The economy of Tunisia is in the process of being liberalized after decades of heavy state direction and participation in the country's economy. Prudent economic and fiscal planning has resulted in moderate but sustained growth for over a decade. Tunisia's economic growth historically has depended on oil, phosphates, agri-food products, car parts manufacturing, and tourism.  In the World Economic Forum Global Competitiveness Report for 2015–2016, Tunisia ranks in 92nd place. Based on HDI latest report (for 2014), Tunisia ranks 96th globally and 5th in Africa.

The year 2015 was marked by terrorist attacks in Tunisia which are likely to affect economic growth, especially in tourism, one of the main sectors.

Historical trend
GDP per capita soared by more than 380% in the seventies (1970–1980: USD 280–1,369). But this proved unsustainable and it collapsed to a cumulative 10% growth in the turbulent eighties (1980–1990: USD 1,369–1,507), rising again to almost 50% cumulative growth in the nineties (1990–2000: USD 1,507–2,245), signifying the impact of successful diversification.

 Growing foreign debt and the foreign exchange crisis in the mid-1980s led the government to launch a structural adjustment program to liberalize prices, reduce tariffs, and reorient Tunisia toward a market economy in 1986. Tunisia's economic reform program was lauded as a model by international financial institutions. The government liberalized prices, reduced tariffs, lowered debt-service-to-exports and debt-to-GDP ratios, and extended the average maturity of its $10 billion foreign debt. Structural adjustment brought additional lending from the World Bank and other Western creditors.
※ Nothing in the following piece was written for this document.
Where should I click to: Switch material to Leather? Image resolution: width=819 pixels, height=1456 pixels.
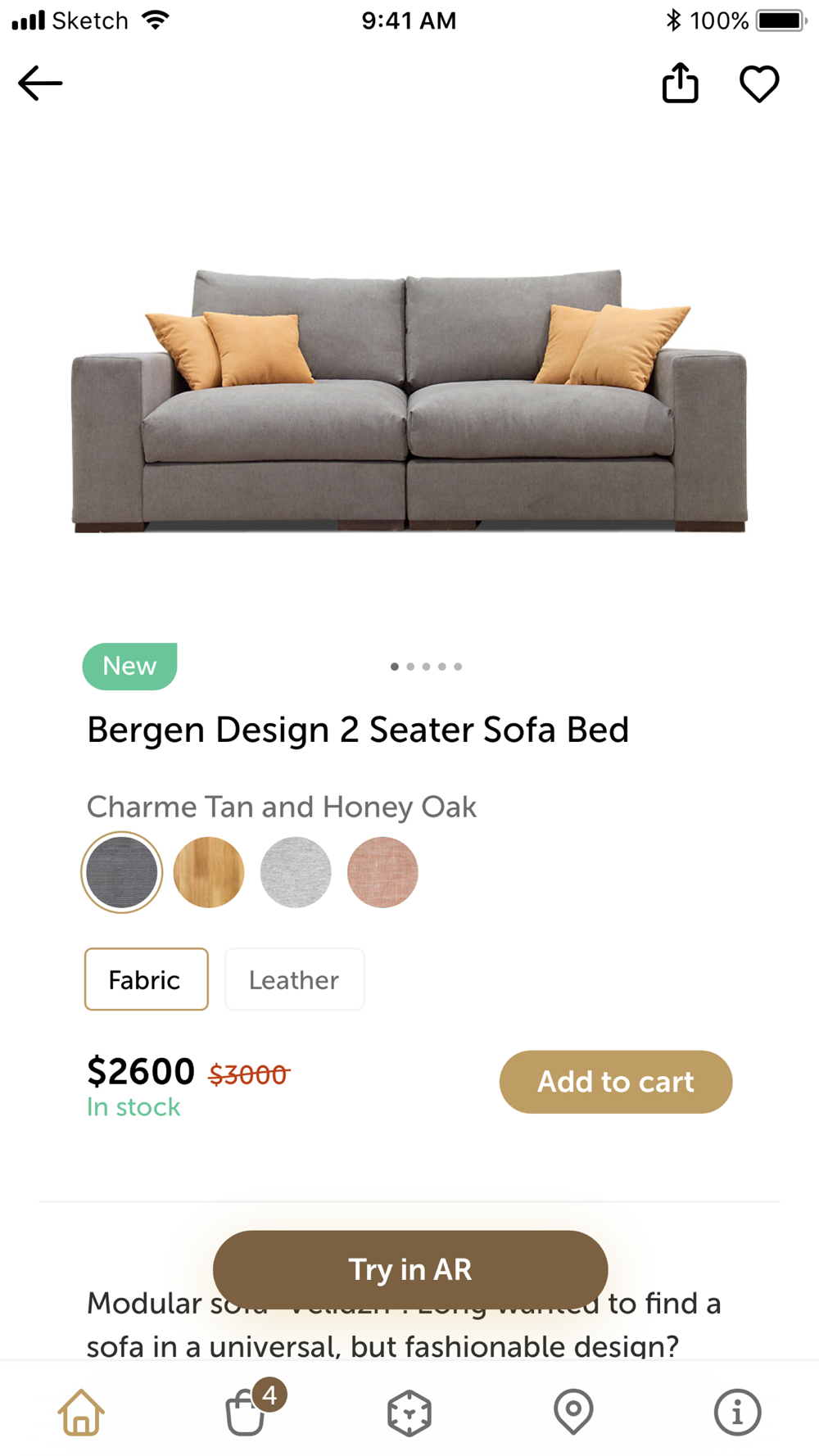pyautogui.click(x=294, y=979)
In 1990, Tunisia acceded to the General Agreement on Tariffs and Trade (GATT) and is a member of the World Trade Organization (WTO).

In 1996 Tunisia entered into an "Association Agreement" with the European Union (EU) which removed tariffs and other trade barriers on most goods by 2008. In conjunction with the Association Agreement, the EU is assisting the Tunisian government's Mise A Niveau (upgrading) program to enhance the productivity of Tunisian businesses and prepare for competition in the global marketplace.
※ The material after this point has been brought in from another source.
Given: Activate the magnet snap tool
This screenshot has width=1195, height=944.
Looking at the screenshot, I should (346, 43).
The government totally or partially privatized around 160 state-owned enterprises after the privatization program was launched in 1987. Although the program is supported by the GATT, the government had to move carefully to avoid mass firings. Unemployment continued to plague Tunisia's economy and was aggravated by a rapidly growing workforce. An estimated 55% of the population is under the age of 25. Officially, 15.2% of the Tunisian workforce is unemployed.
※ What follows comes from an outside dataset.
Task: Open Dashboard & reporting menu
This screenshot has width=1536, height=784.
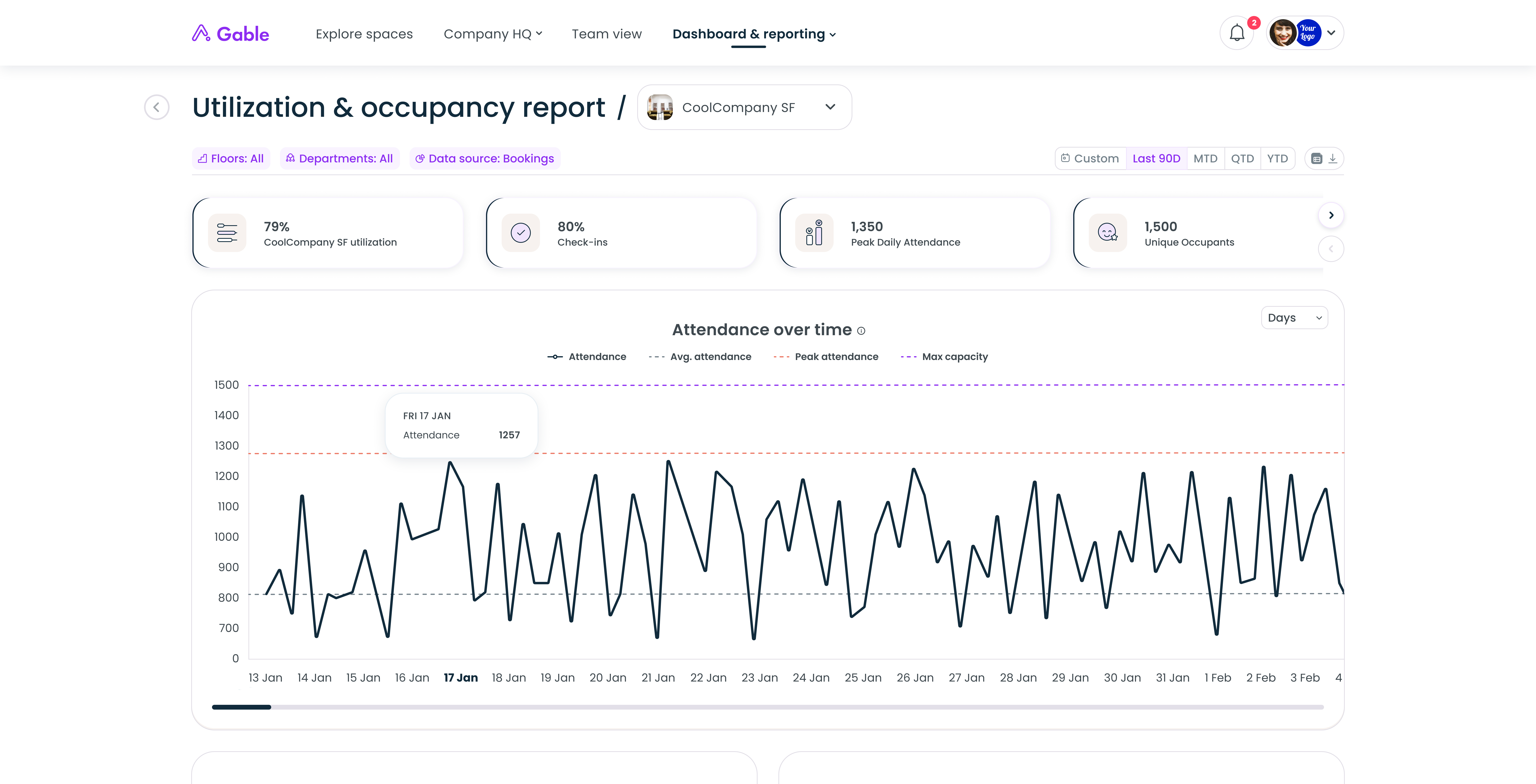Action: coord(754,34)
In 2011, after the Arab Spring, the economy slumped but then recovered with 2.81% GDP growth in 2014. However, unemployment is still one of the major issues with 15.2% of the labor force unemployed as of the first quarter of 2014. Tunisia's political transition gained new momentum in early 2014, with the resolution of a political deadlock, the adoption of a new Constitution and the appointment of a new government. The national dialogue platform, brokered by key civil society organizations, played a crucial role in gathering all major political parties. This consensus will allow for further reform in the economy and public sector.

In 2015, the Bardo National Museum attack led to the collapse of the third largest sector of Tunisia's economy, tourism. Tunisian tourist workers in Tunis have said that "tourism is dead, it is completely dead" expressing the severe drop in tourism after the attack.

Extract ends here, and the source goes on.